Past and present Ireland No 10s collide in Saturday’s Heineken European Champions Cup Final and Ronan O’Gara believes Johnny Sexton has used the pain of missing out on selection for the last Lions tour to reignite his career.
The former Test team-mates and selection rivals hold the key to the showdown between Leinster and La Rochelle in sweltering heat by the Mediterranean, at Stade Velodrome. While the Dublin province are clear favourites, former Munster icon O’Gara is in charge of a La Rochelle side who can pose a threat based on fearsome physicality and a swashbuckling sense of attacking adventure.
But he knows that Sexton, Leinster’s veteran captain and fly-half maestro, is operating at the peak of his powers again, having appeared to be a fading force last year. ‘Twelve months ago, Johnny wasn’t playing as well as he is now,’ said O’Gara.
Johnny Sexton (left) and Ronan O’Gara (right) will clash in the European Champions Cup final
He has a theory about the cause of the 36-year-old’s personal transformation, adding: ‘I understand the mind-set of Johnny; that he’s a competitor. That’s the under-statement of the season! He loves rugby. It is such a great game, so you play it for as long as you can. If you’re good, you keep going and he’s out-staying the rest in his position, comfortably.
‘But I think he’s also been fuelled. There wasn’t much of a deal made of the fact that he didn’t make the Lions tour, but that would have hurt him deeply. So now, it’s another example of his excellent resilience and he’s coming back.
‘He’s made changes to his game. He’s always been a good passer of the ball, but now he’s become a (running) threat again. You saw in the semi-final against Toulouse, he has a very good running game, a good passing game, a good kicking game and he’s very good at seeing the opportunity before other people see it. That’s what a lot of great 10s do – and he sees things quicker than other people.’
Former England head coach Stuart Lancaster is at the heart of Leinster’s imperious surge towards a fifth European conquest. He has also had a major influence on Sexton since arriving at the province in 2016 and he paid tribute to the playmaker’s enduring class.
As former team-mates, O’Gara knows Sexton very well and praised his talent and resilience
‘Jonny has a lot of qualities I really admire,’ said Lancaster. ‘One is his competitiveness and his desire to want to win and to hold everyone accountable to the standards he expects from himself. He’s got an incredible knowledge of the game through years of experience. Probably his biggest stand-out is his ability to see the picture a split-second earlier than others see it. It can sometimes frustrate him when others haven’t seen the same thing!’
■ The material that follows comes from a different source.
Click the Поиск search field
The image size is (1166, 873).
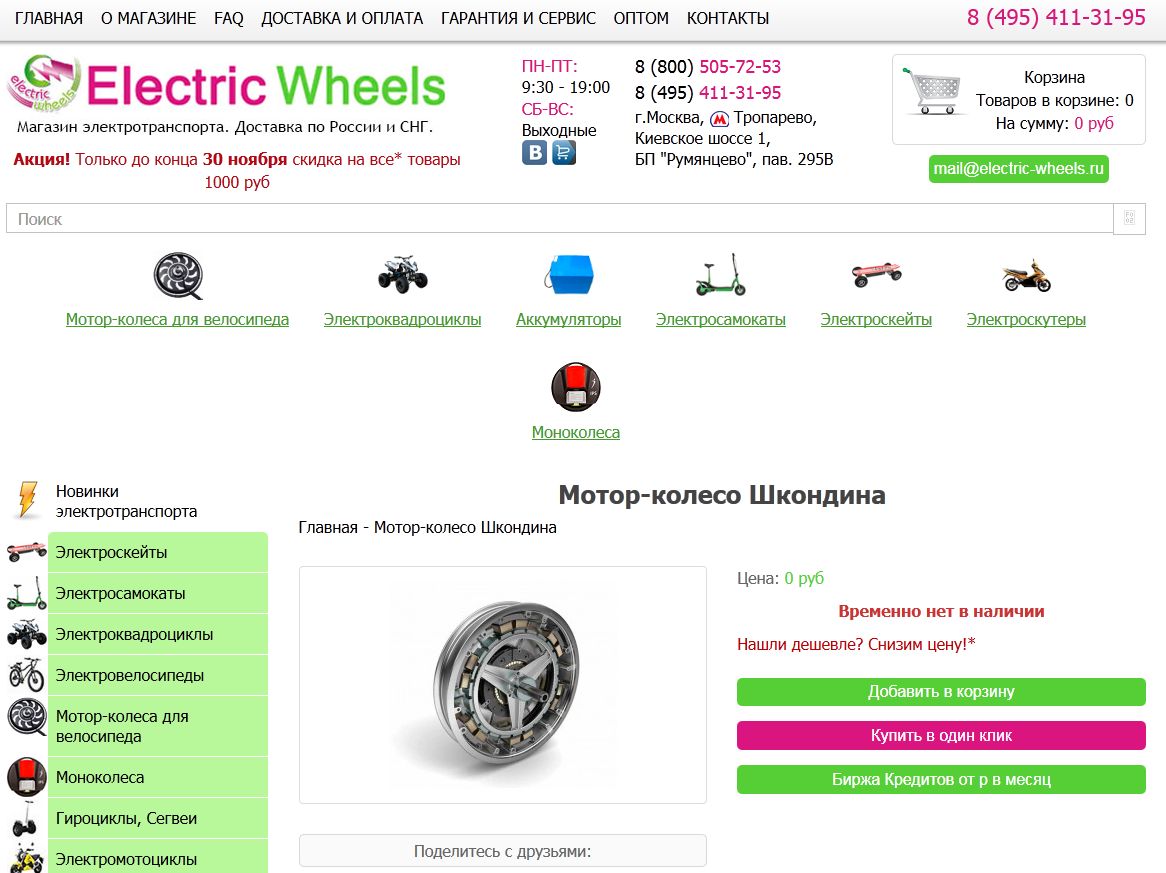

Sexton’s innate vision and feel for the game have helped turn Leinster into a gloriously fluent team, but O’Gara as coach has had a similar influence on La Rochelle. He has rapidly built up an impressive CV after stints at Racing 92 – where he briefly coached Sexton, and the Crusaders in New Zealand – where he enhanced his reputation far from home.
O’Gara recently declared an interest in applying to succeed Eddie Jones as England head coach and he would be a pedigree candidate. Lancaster is impressed by his work.
Ambitious O’Gara has expressed an interest in succeeding Eddie Jones as England head coach
‘You’ve got to admire any coach who’s prepared to move his family to France, then to New Zealand and back to France again in the quest to develop himself,’ he said. ‘We’ve met and spoken a few times and I’ve coached against him a few times.
‘The feedback from the Crusaders was only ever positive about the contribution he made. For a northern hemisphere coach to go down there and make that sort of impact is testimony to him.
‘We’ve got Michael Ala’alatoa here who was at the Crusaders at the time and he said the impact ROG had was great. He’s competitive, he’s got a great knowledge of the game and like Johnny he’s got that open mind-set to want to learn and get better. They’re great attributes for coaches.’
The respect is mutual. Asked what makes Leinster stand apart, O’Gara said: ‘I admire the way they play the game, in a fast, highly creative way. They have a very good group of players but you can see their coaches are getting the best out of their players. I think they’re challenging their players in all aspects of the game and trying to make them complete players, and they look very, very good.
Former England head coach Stuart Lancaster, now leading Leinster, is impressed by O’Gara
‘I am fascinated to see how we go against Leinster because they’re humming, they’ve been churning out performances and spitting out the opposition easily. You’re just hoping, with maybe the profiles we have, that they’ll find it more difficult against us.’
Leinster certainly found it difficult against La Rochelle and their massive forwards last season, when they lost a semi-final against them 32-23 at Stade Marcel Deflandre. So while they are being widely tipped to win on Saturday, Lancaster is remaining resolutely cautious about their prospects.
‘We’ve won five trophies, but we’ve lost in semis, quarters and finals as well,’ he said, when asked about the expectation of another Irish success. ‘You’ve got to block the noise out in the week of a final. We lost against La Rochelle last year; we were beaten fair and square. There’s definitely no complacency in our camp.